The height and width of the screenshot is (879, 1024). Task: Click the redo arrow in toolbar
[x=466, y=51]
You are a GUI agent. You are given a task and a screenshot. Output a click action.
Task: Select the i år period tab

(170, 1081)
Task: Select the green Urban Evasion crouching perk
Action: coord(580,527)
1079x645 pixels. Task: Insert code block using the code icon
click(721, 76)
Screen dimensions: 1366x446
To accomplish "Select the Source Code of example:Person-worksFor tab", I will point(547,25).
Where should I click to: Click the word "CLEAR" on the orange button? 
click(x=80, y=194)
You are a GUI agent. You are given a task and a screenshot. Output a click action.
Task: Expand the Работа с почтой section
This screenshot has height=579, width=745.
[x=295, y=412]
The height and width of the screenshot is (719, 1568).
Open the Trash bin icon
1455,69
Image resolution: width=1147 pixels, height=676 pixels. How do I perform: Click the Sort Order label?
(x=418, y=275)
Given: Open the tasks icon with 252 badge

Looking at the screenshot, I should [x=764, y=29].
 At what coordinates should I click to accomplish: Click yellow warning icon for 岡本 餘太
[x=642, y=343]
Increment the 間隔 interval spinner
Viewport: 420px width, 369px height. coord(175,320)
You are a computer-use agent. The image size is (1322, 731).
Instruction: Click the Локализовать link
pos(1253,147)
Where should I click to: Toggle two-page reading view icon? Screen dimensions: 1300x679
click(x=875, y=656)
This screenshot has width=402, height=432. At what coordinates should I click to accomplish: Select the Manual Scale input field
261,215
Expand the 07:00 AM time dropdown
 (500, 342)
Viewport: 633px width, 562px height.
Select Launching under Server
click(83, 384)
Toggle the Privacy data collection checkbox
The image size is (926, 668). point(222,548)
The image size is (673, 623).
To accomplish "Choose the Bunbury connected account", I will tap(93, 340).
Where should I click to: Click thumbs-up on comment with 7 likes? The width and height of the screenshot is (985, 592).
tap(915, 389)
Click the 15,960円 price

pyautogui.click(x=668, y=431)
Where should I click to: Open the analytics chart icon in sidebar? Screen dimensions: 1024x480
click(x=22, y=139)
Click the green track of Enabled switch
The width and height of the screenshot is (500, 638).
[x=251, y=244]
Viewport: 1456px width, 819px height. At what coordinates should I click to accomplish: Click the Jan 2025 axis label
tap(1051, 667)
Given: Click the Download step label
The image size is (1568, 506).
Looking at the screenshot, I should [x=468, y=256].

▸ **Task objective**
Put each line of the items above into a Markdown table with two columns, "Row" for the row number and "Line" for the line, skipping blank lines.

▸ **Task solution**
| Row | Line |
|---|---|
| 1 | The height and width of the screenshot is (879, 1024). Task: Click the redo arrow in toolbar |
| 2 | [x=466, y=51] |
| 3 | You are a GUI agent. You are given a task and a screenshot. Output a click action. |
| 4 | Task: Select the i år period tab |
| 5 | (170, 1081) |
| 6 | Task: Select the green Urban Evasion crouching perk |
| 7 | Action: coord(580,527) |
| 8 | 1079x645 pixels. Task: Insert code block using the code icon |
| 9 | click(721, 76) |
| 10 | Screen dimensions: 1366x446 |
| 11 | To accomplish "Select the Source Code of example:Person-worksFor tab", I will point(547,25). |
| 12 | Where should I click to: Click the word "CLEAR" on the orange button?  |
| 13 | click(x=80, y=194) |
| 14 | You are a GUI agent. You are given a task and a screenshot. Output a click action. |
| 15 | Task: Expand the Работа с почтой section |
| 16 | This screenshot has height=579, width=745. |
| 17 | [x=295, y=412] |
| 18 | The height and width of the screenshot is (719, 1568). |
| 19 | Open the Trash bin icon |
| 20 | 1455,69 |
| 21 | Image resolution: width=1147 pixels, height=676 pixels. How do I perform: Click the Sort Order label? |
| 22 | (x=418, y=275) |
| 23 | Given: Open the tasks icon with 252 badge |
| 24 | Looking at the screenshot, I should [x=764, y=29]. |
| 25 |  At what coordinates should I click to accomplish: Click yellow warning icon for 岡本 餘太 |
| 26 | [x=642, y=343] |
| 27 | Increment the 間隔 interval spinner |
| 28 | Viewport: 420px width, 369px height. coord(175,320) |
| 29 | You are a computer-use agent. The image size is (1322, 731). |
| 30 | Instruction: Click the Локализовать link |
| 31 | pos(1253,147) |
| 32 | Where should I click to: Toggle two-page reading view icon? Screen dimensions: 1300x679 |
| 33 | click(x=875, y=656) |
| 34 | This screenshot has width=402, height=432. At what coordinates should I click to accomplish: Select the Manual Scale input field |
| 35 | 261,215 |
| 36 | Expand the 07:00 AM time dropdown |
| 37 |  (500, 342) |
| 38 | Viewport: 633px width, 562px height. |
| 39 | Select Launching under Server |
| 40 | click(83, 384) |
| 41 | Toggle the Privacy data collection checkbox |
| 42 | The image size is (926, 668). point(222,548) |
| 43 | The image size is (673, 623). |
| 44 | To accomplish "Choose the Bunbury connected account", I will tap(93, 340). |
| 45 | Where should I click to: Click thumbs-up on comment with 7 likes? The width and height of the screenshot is (985, 592). |
| 46 | tap(915, 389) |
| 47 | Click the 15,960円 price |
| 48 | pyautogui.click(x=668, y=431) |
| 49 | Where should I click to: Open the analytics chart icon in sidebar? Screen dimensions: 1024x480 |
| 50 | click(x=22, y=139) |
| 51 | Click the green track of Enabled switch |
| 52 | The width and height of the screenshot is (500, 638). |
| 53 | [x=251, y=244] |
| 54 | Viewport: 1456px width, 819px height. At what coordinates should I click to accomplish: Click the Jan 2025 axis label |
| 55 | tap(1051, 667) |
| 56 | Given: Click the Download step label |
| 57 | The image size is (1568, 506). |
| 58 | Looking at the screenshot, I should [x=468, y=256]. |